### EXERCISE GOAL
The records below are made of lines; count those holding the word "first" and give the number only.

──────── SOURCE DATA ────────

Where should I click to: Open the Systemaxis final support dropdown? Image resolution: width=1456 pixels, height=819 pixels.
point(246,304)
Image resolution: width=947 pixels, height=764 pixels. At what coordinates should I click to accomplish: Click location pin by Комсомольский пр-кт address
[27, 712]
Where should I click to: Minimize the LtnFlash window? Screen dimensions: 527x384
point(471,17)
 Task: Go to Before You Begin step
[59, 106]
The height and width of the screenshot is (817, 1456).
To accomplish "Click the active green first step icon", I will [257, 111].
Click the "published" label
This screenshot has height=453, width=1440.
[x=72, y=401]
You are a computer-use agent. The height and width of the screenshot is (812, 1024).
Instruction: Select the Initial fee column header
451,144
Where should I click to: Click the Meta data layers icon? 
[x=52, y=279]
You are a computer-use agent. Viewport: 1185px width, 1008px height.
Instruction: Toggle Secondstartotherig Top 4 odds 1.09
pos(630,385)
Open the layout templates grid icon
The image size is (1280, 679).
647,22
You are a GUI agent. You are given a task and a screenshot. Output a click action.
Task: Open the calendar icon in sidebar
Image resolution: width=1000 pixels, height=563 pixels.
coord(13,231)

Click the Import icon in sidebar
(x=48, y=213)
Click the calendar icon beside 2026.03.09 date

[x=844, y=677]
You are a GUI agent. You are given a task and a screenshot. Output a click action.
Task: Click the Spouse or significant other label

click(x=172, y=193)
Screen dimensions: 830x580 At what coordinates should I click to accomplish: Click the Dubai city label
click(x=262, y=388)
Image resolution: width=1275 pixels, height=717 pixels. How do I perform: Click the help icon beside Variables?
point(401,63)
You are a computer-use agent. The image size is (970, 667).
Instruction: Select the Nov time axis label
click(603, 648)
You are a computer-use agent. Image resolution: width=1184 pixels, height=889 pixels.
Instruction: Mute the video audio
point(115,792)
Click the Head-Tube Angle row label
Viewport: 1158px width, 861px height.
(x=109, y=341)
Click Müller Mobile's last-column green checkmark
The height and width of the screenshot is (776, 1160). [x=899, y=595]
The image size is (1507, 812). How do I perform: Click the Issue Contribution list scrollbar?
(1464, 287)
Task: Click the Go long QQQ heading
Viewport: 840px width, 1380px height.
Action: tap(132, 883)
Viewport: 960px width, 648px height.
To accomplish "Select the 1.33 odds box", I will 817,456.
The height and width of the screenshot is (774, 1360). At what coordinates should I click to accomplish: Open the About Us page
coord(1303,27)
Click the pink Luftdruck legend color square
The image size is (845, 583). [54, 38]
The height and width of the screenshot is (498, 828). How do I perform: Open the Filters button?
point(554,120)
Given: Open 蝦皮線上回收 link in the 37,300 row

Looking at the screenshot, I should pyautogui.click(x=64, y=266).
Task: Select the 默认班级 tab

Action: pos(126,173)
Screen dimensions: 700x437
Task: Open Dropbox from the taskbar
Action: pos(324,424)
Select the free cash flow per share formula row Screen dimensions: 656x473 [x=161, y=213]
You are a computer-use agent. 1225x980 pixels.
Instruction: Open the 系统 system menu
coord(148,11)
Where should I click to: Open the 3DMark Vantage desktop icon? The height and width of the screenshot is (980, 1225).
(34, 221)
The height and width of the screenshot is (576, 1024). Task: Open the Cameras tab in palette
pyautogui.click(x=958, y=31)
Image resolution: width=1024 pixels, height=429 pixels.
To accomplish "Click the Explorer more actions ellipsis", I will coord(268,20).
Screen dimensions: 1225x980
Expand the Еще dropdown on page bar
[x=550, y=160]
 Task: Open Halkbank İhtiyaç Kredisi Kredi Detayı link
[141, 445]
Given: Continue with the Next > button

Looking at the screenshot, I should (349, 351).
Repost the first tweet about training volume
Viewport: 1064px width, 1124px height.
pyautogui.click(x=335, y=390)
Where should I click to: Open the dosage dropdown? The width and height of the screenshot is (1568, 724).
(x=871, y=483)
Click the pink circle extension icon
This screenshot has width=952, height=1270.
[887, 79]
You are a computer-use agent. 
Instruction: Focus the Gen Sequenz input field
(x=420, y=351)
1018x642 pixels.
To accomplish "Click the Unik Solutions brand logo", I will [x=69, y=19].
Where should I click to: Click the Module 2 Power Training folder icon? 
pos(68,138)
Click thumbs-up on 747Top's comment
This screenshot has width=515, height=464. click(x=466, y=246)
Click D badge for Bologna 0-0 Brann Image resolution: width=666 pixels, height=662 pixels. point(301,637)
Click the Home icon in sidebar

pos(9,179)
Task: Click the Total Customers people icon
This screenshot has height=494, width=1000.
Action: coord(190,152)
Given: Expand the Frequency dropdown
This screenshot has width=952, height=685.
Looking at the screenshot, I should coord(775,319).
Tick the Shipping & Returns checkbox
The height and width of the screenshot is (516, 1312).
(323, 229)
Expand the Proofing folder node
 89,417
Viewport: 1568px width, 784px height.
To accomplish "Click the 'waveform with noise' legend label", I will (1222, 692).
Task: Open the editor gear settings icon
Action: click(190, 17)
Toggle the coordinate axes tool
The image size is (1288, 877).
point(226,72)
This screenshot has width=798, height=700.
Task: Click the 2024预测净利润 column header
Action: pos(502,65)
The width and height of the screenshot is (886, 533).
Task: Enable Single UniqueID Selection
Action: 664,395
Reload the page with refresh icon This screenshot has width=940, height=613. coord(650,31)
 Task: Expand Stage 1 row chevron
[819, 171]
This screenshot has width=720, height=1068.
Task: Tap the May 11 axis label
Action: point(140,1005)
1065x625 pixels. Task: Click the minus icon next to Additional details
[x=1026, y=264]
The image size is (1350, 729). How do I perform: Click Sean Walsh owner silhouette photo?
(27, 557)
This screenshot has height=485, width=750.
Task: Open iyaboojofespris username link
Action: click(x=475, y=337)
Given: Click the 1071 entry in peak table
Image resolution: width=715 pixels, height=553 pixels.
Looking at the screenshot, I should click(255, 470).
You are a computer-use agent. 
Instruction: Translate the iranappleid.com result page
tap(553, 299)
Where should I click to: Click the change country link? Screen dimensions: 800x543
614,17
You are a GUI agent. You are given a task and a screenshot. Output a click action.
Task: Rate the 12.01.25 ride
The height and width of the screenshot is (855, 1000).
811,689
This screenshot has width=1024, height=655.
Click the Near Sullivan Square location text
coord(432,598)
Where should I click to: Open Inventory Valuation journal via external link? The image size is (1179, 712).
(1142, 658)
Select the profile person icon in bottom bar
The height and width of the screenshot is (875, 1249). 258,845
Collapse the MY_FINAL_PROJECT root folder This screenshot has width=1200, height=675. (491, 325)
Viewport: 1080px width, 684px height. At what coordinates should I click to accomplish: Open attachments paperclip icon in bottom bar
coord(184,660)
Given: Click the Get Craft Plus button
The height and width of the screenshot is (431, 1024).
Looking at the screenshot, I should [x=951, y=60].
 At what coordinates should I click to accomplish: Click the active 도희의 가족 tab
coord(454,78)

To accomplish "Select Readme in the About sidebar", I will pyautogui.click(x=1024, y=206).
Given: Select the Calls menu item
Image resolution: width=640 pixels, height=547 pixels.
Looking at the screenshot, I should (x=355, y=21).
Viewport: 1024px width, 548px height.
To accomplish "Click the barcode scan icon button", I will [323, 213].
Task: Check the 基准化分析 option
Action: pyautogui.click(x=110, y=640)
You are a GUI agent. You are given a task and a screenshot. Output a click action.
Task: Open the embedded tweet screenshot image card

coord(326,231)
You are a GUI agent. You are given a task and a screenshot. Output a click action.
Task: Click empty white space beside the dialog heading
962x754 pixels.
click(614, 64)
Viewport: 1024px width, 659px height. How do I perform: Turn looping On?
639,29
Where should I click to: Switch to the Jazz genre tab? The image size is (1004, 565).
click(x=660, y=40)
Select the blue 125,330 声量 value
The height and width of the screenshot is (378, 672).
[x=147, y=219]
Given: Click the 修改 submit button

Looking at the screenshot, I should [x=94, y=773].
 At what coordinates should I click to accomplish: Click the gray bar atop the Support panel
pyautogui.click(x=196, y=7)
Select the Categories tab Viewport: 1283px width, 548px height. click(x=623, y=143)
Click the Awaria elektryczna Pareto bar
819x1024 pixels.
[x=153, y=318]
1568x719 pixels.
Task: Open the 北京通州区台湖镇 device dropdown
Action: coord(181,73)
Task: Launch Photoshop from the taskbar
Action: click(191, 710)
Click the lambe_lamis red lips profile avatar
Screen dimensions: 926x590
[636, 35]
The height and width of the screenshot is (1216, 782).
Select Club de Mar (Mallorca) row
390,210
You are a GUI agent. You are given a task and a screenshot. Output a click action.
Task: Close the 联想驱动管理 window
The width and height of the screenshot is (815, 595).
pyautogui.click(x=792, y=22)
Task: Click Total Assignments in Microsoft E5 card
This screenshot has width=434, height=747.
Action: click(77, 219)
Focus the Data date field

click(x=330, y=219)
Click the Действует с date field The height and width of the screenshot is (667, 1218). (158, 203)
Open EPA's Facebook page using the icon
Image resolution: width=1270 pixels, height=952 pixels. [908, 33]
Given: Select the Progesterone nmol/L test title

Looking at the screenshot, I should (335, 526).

────────

### ANSWER BOX
2